FIGURE 1: RISK BUSINESS SLOWS: Both the dollar index (candlestick) and gold prices (purple line) have retreated slightly over the last few days from their recent highs as many investors seem more inclined to put money into “riskier” assets. Data Sources: ICE, CME Group. Chart source: The thinkorswim® platform from TD Ameritrade. For illustrative purposes only. Past performance does not guarantee future results.
Energy Dive: It can often be a warning sign of weakness in the economy when crude goes soft, the way it did for a couple of weeks before last week’s late rally. U.S. crude seems to be stabilizing above $53 a barrel, but that’s still well below the April high for the year of above $66 and last fall’s high above $76. It’s also not far above recent five-month lows just above $50.

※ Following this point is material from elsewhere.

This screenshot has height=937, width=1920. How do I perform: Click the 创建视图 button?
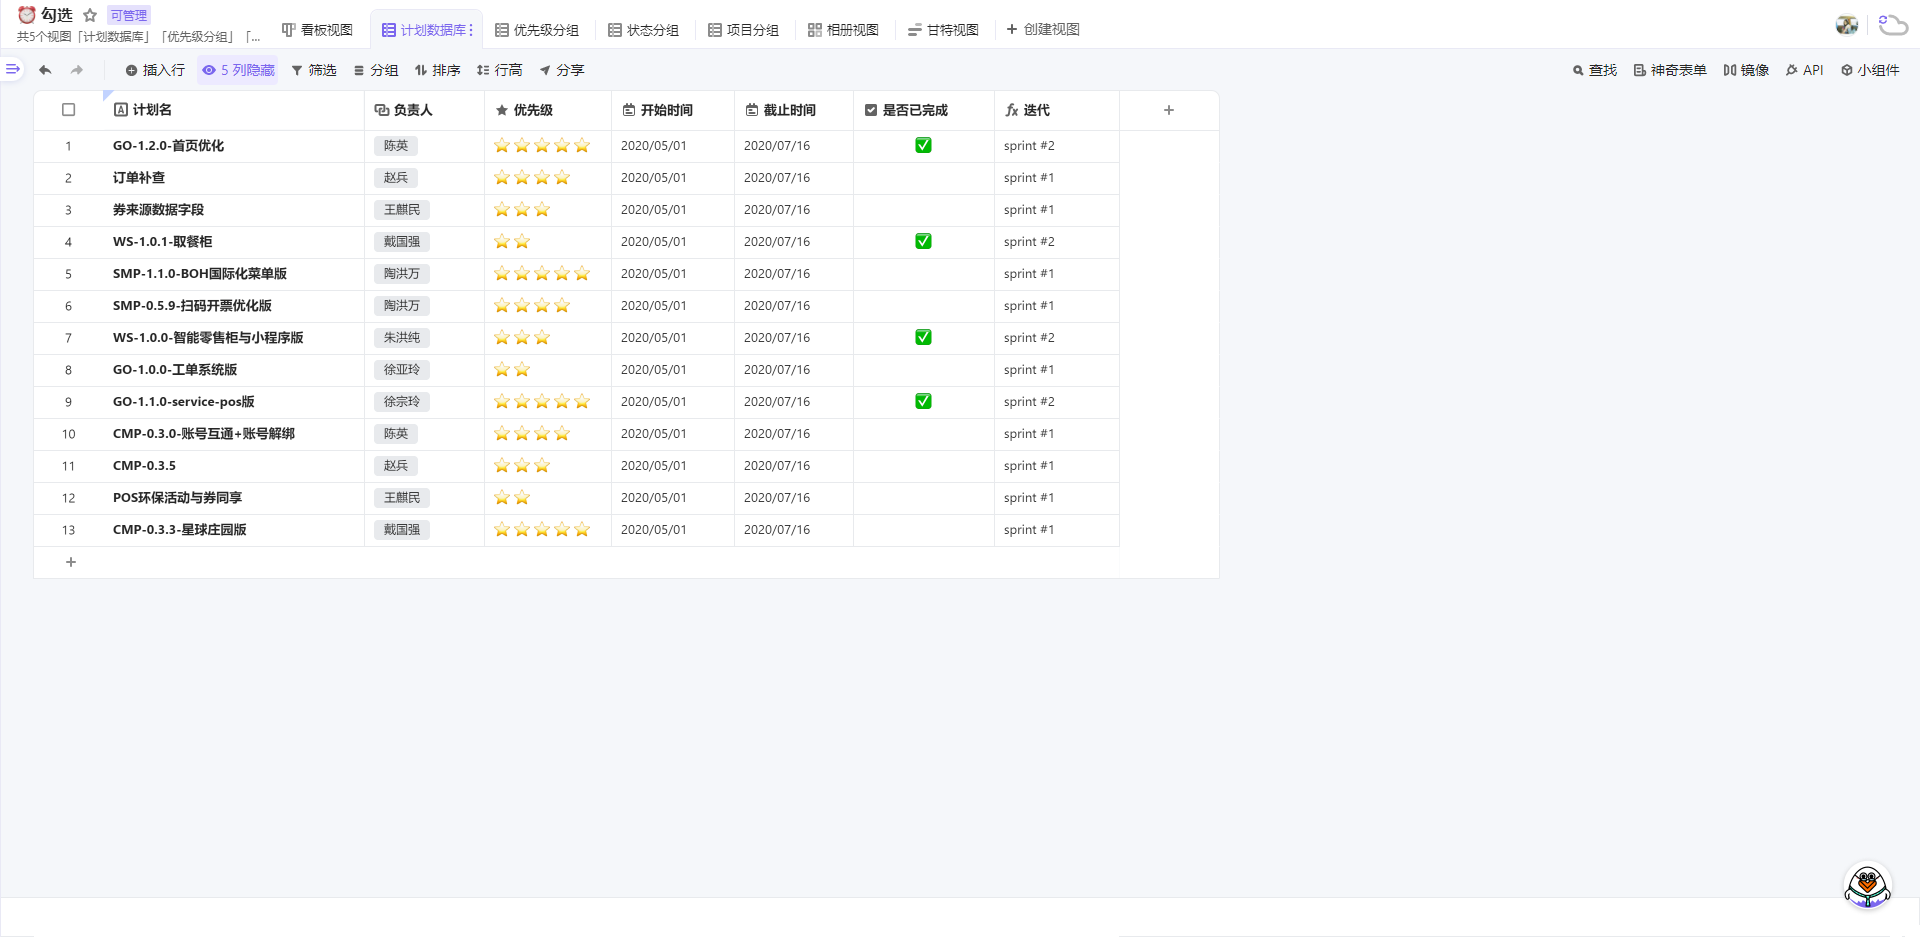(x=1042, y=30)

There was an interesting graphic in USA Today last week showing renewables gaining on fossil fuels. This doesn’t necessarily have a huge impact on crude, considering crude still runs most of the world’s cars and trucks, not to mention that battery-powered planes don’t appear to be on anyone’s close horizon. However, the move to renewables for power generation could mean hard times for crude’s cousin, natural gas, as wind and solar are becoming more price-competitive vs. natural gas in the electricity markets. If you haven’t looked lately, natural gas futures are really struggling, with the front-month contract recently falling to a three-year low. Cheaper natural gas could give consumers a break as they cool their homes this summer, perhaps putting more money in their pockets for other purchases.
Believe It Or Not: Earnings Season Approaching: The start of Q2 earnings is just over a month away, but that doesn’t mean it’s too early to start thinking about what type of results companies might deliver. In Q1, S&P 500 earnings fell 0.4%, according to FactSet, the first quarterly decline since Q2 2016. On the plus side, 76% of companies came in above analysts’ earnings per share estimates, above the five-year average of 72%. Health Care was the best sector performer with 9% growth.
In a worrisome sign, 86 S&P 500 companies have issued negative EPS guidance for Q2. FactSet said. It’s still early, but S&P Global Market Intelligence says it sees Q2 EPS falling 1.1%. We’ll see if those estimates change, but the pattern in recent years is for companies to beat early analyst projections. If earnings fall two quarters in a row, we’ll have what’s called an “earnings recession” on our hands, something that hasn’t happened since the 2015/2016 timeframe.
Two of a Kind: Arguably the most important two data points this week come Wednesday and Friday with the consumer price index (CPI) for May and retail sales for May. If the soft jobs report and recent tepid manufacturing data reflect a slowing economy, one might expect similar softness to show up with the inflation and retail sales numbers. Analysts expect a 0.1% rise in headline CPI, according to Briefing.com, and a 0.2% rise in core CPI. Headline and core were 0.3% and 0.1%, respectively, in April. If numbers come in light, it could raise more concerns about consumer activity.
The same could be said for retail sales, which have fallen in two of the last three monthly reports. They were down 0.2% in April, but analysts expect a big May comeback with 0.7% growth, according to Briefing.com. Some of the pressure in the April report came from weak automobile sales, and excluding those, core retail sales actually rose slightly. However, the jobs report means consumer health is going to probably get a closer look, so any weakness in retail sales might have more market impact than normal, especially on sectors like Consumer Discretionary and Info Tech.